Morning Report: 5 December 2016

5th December 2016 By: Ranko Berich

GBP Sterling sold off slightly last night and early this morning, but with global markets now largely shrugging off the result of yesterday’s Italian constitutional referendum, the pound is back on the front foot against USD. This week the Supreme Court will hear the Government’s appeal on its right to activate Article 50 of the Lisbon Treaty and begin the process of leaving the European Union. The case will be broadcast live, and is expected to turn on how the 11 Justices interpret the Government’s powers of royal prerogative as they pertain to rights granted by parliament. Although an outcome is not expected until January, the case is extremely relevant for sterling due to the continued sensitivity of the pound to Brexit news. Markit’s Services Purchasing Managers Index rose to 55.2 in this morning’s release, indicating a rapid rate of output growth among the surveyed businesses. Markit’s latest PMI figures now point towards a growth rate of 0.5% in the fourth quarter, suggesting the economy continues to maintain momentum.

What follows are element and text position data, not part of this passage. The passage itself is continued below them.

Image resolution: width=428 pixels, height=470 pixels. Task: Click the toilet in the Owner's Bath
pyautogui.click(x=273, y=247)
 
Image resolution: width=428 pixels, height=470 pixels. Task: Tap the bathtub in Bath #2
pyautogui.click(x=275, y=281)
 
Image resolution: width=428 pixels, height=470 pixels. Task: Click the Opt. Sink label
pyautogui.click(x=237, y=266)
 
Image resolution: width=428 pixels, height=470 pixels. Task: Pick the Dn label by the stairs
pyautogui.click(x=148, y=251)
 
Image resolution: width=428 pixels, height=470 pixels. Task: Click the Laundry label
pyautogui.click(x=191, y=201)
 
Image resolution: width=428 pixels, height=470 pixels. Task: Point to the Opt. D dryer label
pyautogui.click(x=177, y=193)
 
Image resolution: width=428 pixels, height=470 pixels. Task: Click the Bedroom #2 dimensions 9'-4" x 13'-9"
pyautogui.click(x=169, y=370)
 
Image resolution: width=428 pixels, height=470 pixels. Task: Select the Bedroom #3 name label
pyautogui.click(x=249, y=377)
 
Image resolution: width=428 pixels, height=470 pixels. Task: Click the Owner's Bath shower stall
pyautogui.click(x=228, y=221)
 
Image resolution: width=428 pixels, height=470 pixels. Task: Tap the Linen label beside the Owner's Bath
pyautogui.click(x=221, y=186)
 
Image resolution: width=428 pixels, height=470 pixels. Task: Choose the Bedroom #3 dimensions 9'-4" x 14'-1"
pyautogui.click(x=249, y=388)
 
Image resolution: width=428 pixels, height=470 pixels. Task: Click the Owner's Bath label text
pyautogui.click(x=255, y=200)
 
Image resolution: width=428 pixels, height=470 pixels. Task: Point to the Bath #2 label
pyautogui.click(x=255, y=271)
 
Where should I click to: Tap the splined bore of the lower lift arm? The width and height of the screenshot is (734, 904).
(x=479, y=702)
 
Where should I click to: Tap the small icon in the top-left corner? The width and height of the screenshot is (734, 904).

EUR The euro fell to its lowest level against USD since March 2015 early this morning as it became clear that the result of Italy’s constitutional referendum was a resounding “No” vote, and that Prime Minister Matteo Renzi would resign. But since then, the single currency has rallied powerfully and is currently trading at levels comparable to Friday’s against both USD and GBP. Aside from Renzi’s resignation, the implications of yesterday’s referendum are far from clear. Italy will need a new government, which President Sergio Mattarella will launch talks between the major parties in order to form. Early elections in 2017 do not seem out of the question if negotiations to form a new government do not proceed smoothly. Recapitalisation measures for troubled Italian bank Monte dei Paschi di Siena have also been called into question by the result, which may now be forced to seek government assistance to avoid being wound down under EU rules. Services Purchasing Managers Indices released this morning have been generally positive across the eurozone, and eurozone Retail Sales figures will be released at 10:00 GMT.

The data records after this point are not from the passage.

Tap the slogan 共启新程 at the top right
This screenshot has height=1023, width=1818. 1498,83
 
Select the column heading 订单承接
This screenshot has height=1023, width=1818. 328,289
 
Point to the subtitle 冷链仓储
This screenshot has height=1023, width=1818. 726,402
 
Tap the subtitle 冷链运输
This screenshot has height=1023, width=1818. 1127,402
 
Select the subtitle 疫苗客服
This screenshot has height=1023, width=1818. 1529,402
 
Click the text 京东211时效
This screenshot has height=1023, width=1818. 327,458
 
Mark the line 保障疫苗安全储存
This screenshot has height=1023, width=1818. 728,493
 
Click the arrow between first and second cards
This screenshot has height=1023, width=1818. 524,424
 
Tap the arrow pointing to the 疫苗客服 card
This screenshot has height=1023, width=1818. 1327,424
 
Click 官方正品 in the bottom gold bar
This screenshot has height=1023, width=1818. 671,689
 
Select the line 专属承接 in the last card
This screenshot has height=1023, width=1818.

USD USD enjoyed a brief surge against EUR and GBP in the early hours of the morning, but is now back on the defensive, after the weighted index DXY lost momentum last week. Friday’s Non-Farm Payrolls report showed the creation of 178,000 jobs in October, although Average Hourly Earnings shrunk 0.1%. The results were nonetheless almost certainly good enough for the Federal Reserve, which is widely expected to raise interest rates at next week’s meeting. Today at 13:30 GMT The Fed’s Bill Dudley will speak. At 14:45 and 15:00 GMT Purchasing Managers Indices for the services sector will be released by Markit and ISM respectively. Later in the week, the Job Openings and Labour Turnover Summary will be released on Wednesday.

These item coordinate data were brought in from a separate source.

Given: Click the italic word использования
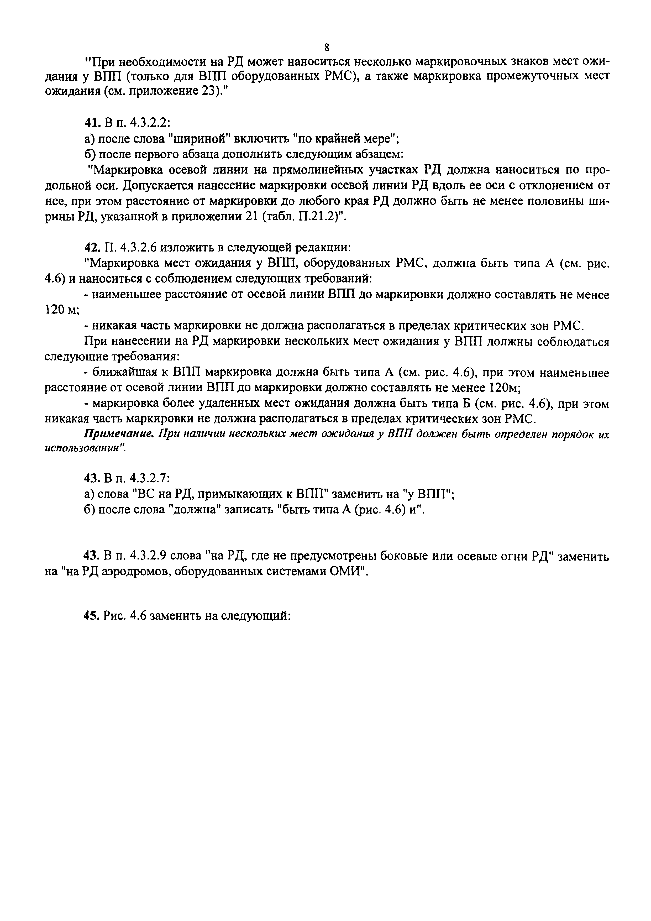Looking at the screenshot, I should (83, 448).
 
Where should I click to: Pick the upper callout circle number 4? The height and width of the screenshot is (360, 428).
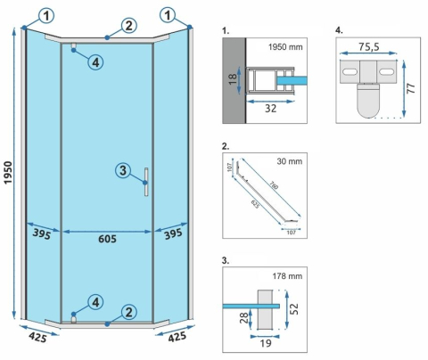(95, 61)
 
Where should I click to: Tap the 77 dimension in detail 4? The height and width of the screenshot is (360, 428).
(412, 90)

The loonie is trading slightly down this morning, having appreciated significantly over the course of last week off the back of rising oil prices, which in turn were driven by news of an OPEC supply agreement. Markets will assess the credibility of the OPEC announcements this week, but the week’s calendar also offers plenty of Canadian data. Trade Balance will be released tomorrow alongside the Ivey Purchasing Managers Index, and the Bank of Canada will announce its latest rate decision on Wednesday. Housing Market data including Housing Starts, Building Permits, and New House Prices will be released on Friday.

UK News

  • FT. Renzi to resign after referendum defeat. Italy faces new crisis after voters reject reform plans by wide margin. Matteo Renzi is set to resign after suffering a heavy defeat in a referendum on his flagship constitutional reforms, a result that plunges Italy into political crisis and raises fears of turmoil in its banking system. Italians rejected the constitutional changes — designed to ease gridlock in the country’s political system — by a wide margin of 59-41 per cent, according to early returns, in a vote marked by a high turnout of nearly 69 per cent.
  • Reuters. Bank of England’s Haldane warns against hasty rate hike. The Bank of England’s chief economist, Andrew Haldane, said on Friday it would be risky to raise interest rates too hastily and that he was comfortable with the BoE’s recent shift to a neutral stance on what its next monetary policy move should be. Britain’s central bank is grappling with the effect of a sharp fall in sterling since June’s vote to leave the European Union, which Haldane said was likely to push up inflation and also hurt growth over the coming year.